Confira a seguir alguns destaques do ano de 2023 (em ordem alfabética).
PEÇAS TEATRAIS
Amadeo (2012), de Côme de Bellescize
Nesta peça francesa dirigida por Nelson Baskerville, Thalles Cabral interpreta um jovem apaixonado por corridas automobilísticas. Após sofrer um acidente de carro que o deixa tetraplégico, os sonhos de Amadeo para se tornar um piloto são soterrados. A partir deste incidente, a peça se divide entre o plano da realidade (no qual a mãe de Amadeo, sua namorada e Thomas tentam lidar com a nova condição do jovem) e o plano mental de Amadeo (no qual o garoto precisa decidir se irá permanecer vivo). Ao ser capaz de se comunicar utilizando um controle remoto controlado por seu dedão, o garoto pede pelo suicídio assitido. Esteve em cartaz de 10 de março a 28 de maio no Tucarena.

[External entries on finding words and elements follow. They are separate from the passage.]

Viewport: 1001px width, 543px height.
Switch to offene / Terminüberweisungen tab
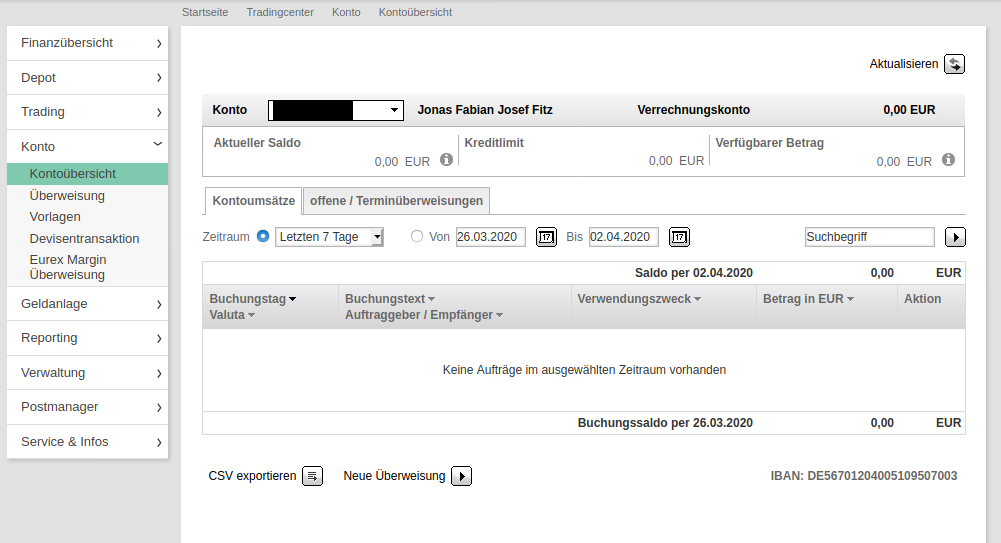pyautogui.click(x=396, y=201)
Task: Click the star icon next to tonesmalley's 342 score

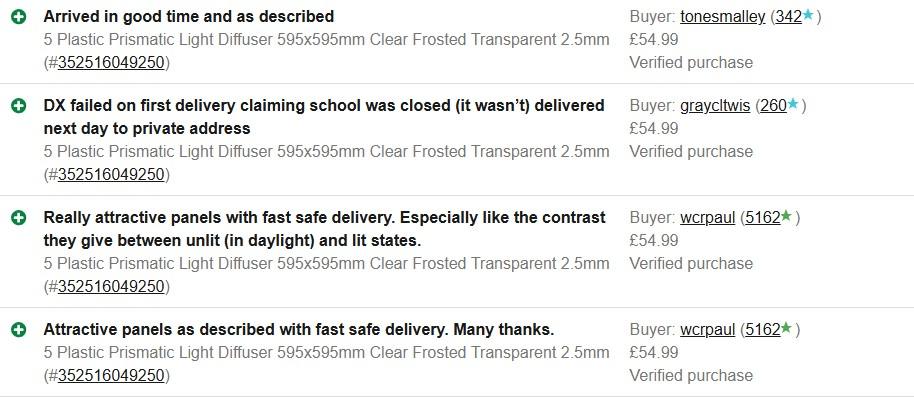Action: point(808,16)
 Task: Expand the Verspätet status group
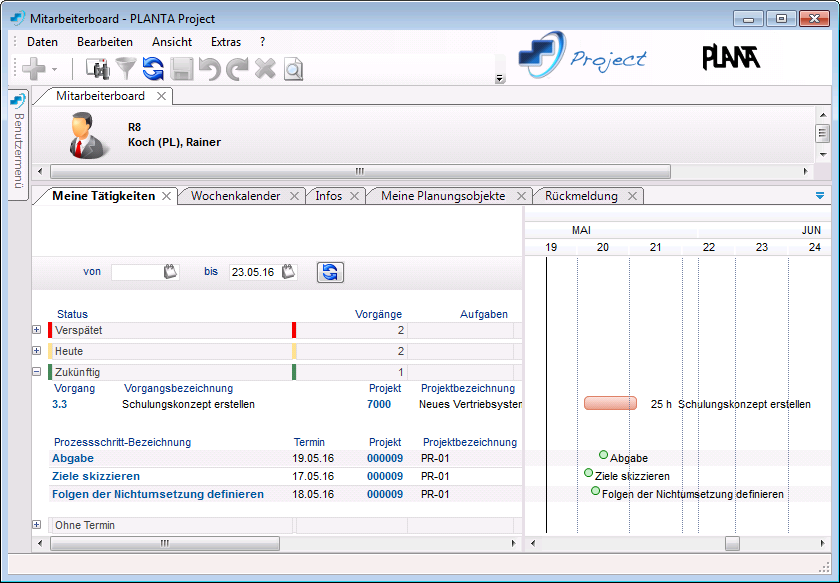tap(37, 330)
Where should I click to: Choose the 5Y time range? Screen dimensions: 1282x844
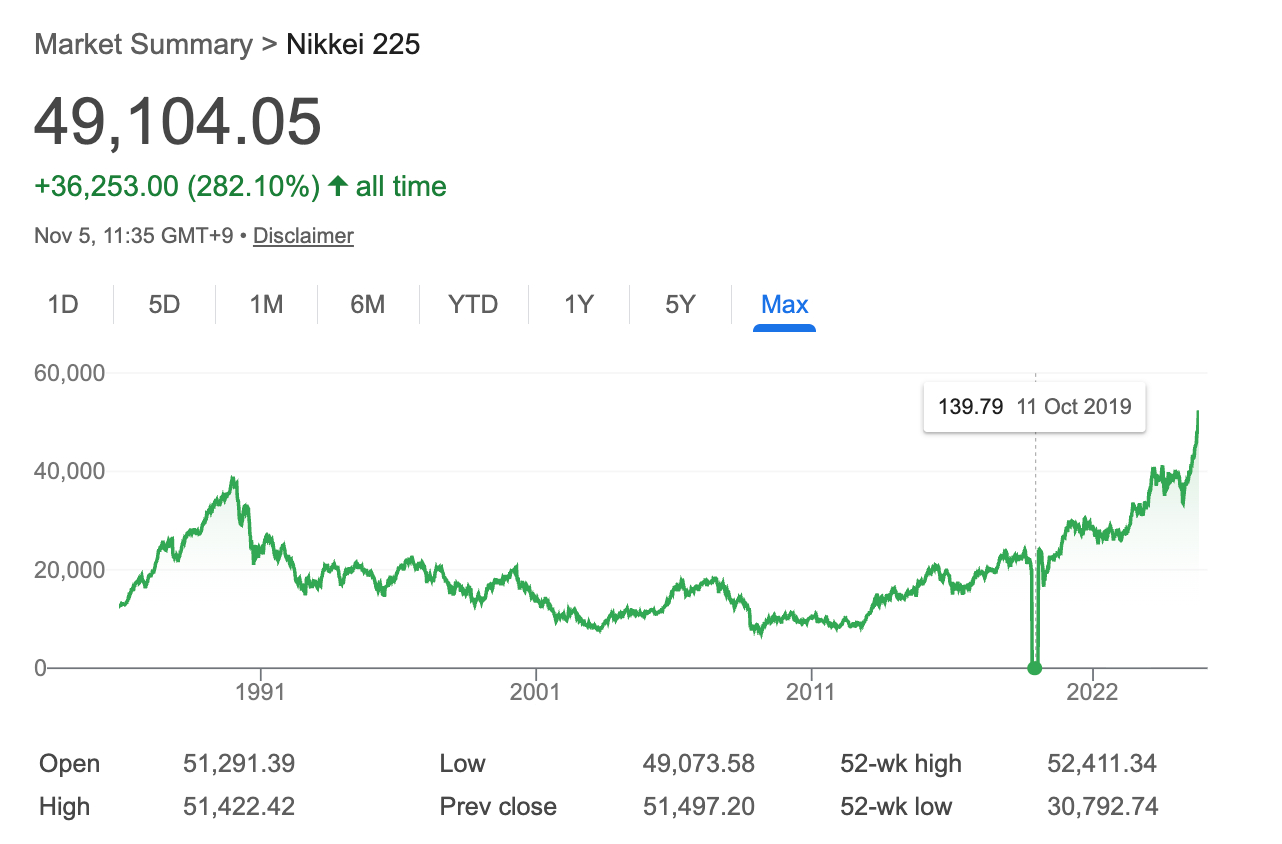tap(680, 304)
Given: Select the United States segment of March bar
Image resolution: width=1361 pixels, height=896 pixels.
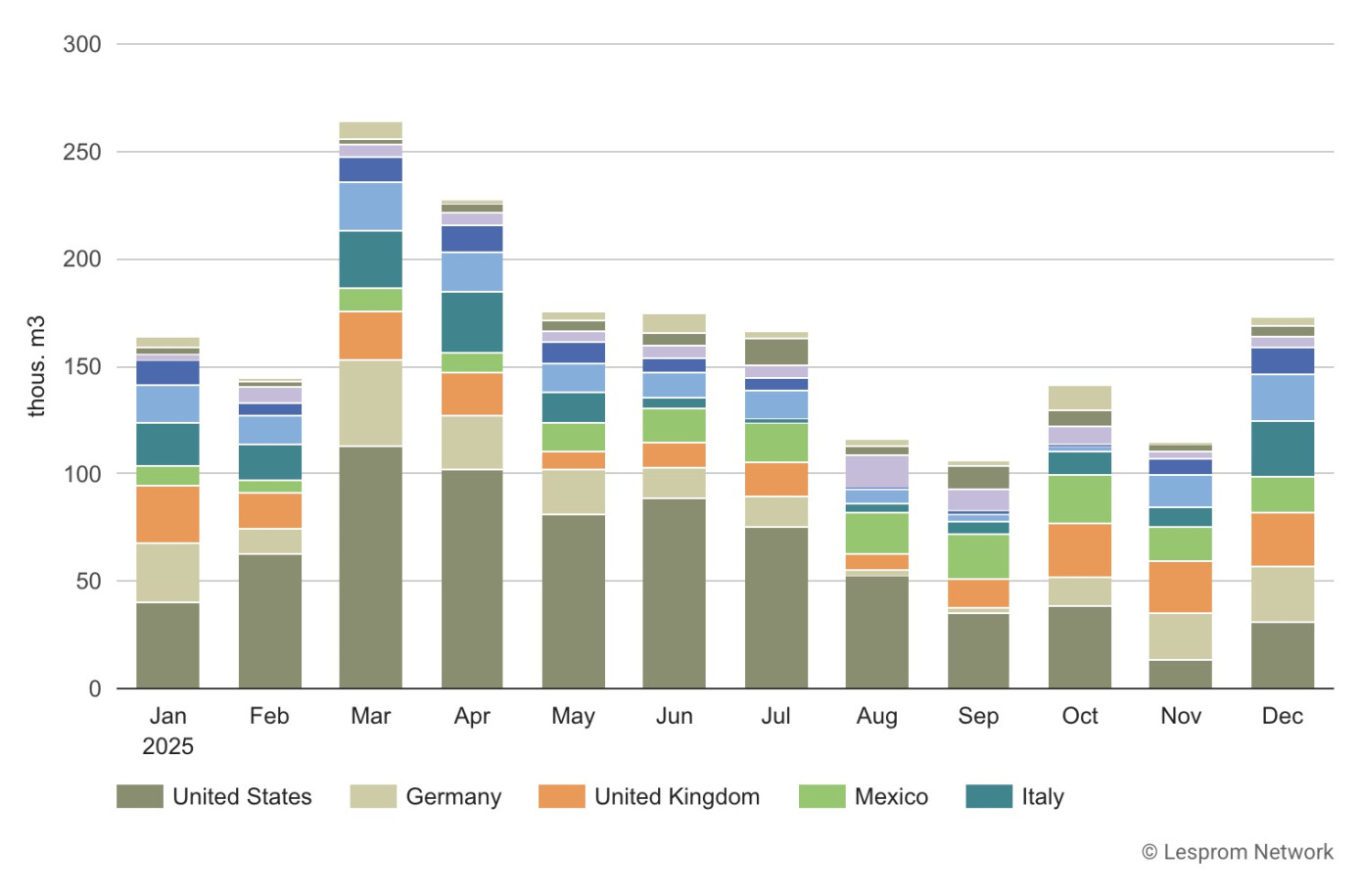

Ana Lívia (2023), de Caetano W. Galindo [Cia.Br116 - Teatrofilme]
Duas atrizes já idosas tentam dialogar. Enquanto Ana precisa informar que sente estar morrendo, Lívia a impede constantemente com a notícia de que irá interpretar um novo solo. Sob a direção de Daniela Thomas, as atrizes Bete Coelho e Georgette Fadel interpretam, respectivamente, as duas atrizes - que podem ser irmãs, que podem ser a mesma pessoa ou que podem ser personagens que se rebelam contra seu dramaturgo. A peça caminha por um ambiente ambíguo no qual as memórias das personagens se entrelaçam; na qual traumas do passado voltam à tona e procuram ser resolvidos; e no qual a memória começa a se desfazer.
É sempre uma sorte grande para o público assistir três atrizes veteranas (em algumas sessões, Georgette foi substituída por Iara Jamra) que dedicaram suas vidas ao teatro e, hoje, tem pleno domínio de sua técnica.
Esteve em cartaz de 10 de novembro a 17 de dezembro no Teatro Anchieta do Sesc Consolação.
Ana Lívia (Imagem: Matheus José Maria/Sesc Consolação)
O Avesso da Pele (2023), de Beatriz Barros e Vitor Britto a partir do livro de Jeferson Tenório [Coletivo Ocutá]
Em 2 de março, estreou a adaptação teatral do livro O Avesso da Pele (2020), escrito por Jefferson Tenório, realizada pelo Coletivo Ocutá. Em cena, quatro homens negros contam a história de um rapaz que busca reviver a lembrança de seu pai. Sob a direção de Beatriz Barros, eles se dividem entre os diversos personagens da história ao mesmo tempo que refletem sobre masculinidade e negritude, sobre a violência policial e racismo, além do poder de uma educação transformadora. O coletivo de artistas desafia a plateia a confrontar suas noções sobre o tema, ao mesmo tempo que cativam os espectadores com uma atuação carismática.
A peça fez sua temporada de estreia de 2 de março a 2 de abril no Sesc Paulista. Ao longo do ano foi apresentada no Galpão Folias e no Teatro da USP; fizeram uma temporada breve no Centro Cultural SP, ao mesmo tempo em que estavam em cartaz no Rio de Janeiro; e concluíram o ano apresentando-se no Theatro Municipal em 20 de novembro, Dia da Consciência Negra.
Banco dos Sonhos (2023), de Kiko Marques [Velha Companhia]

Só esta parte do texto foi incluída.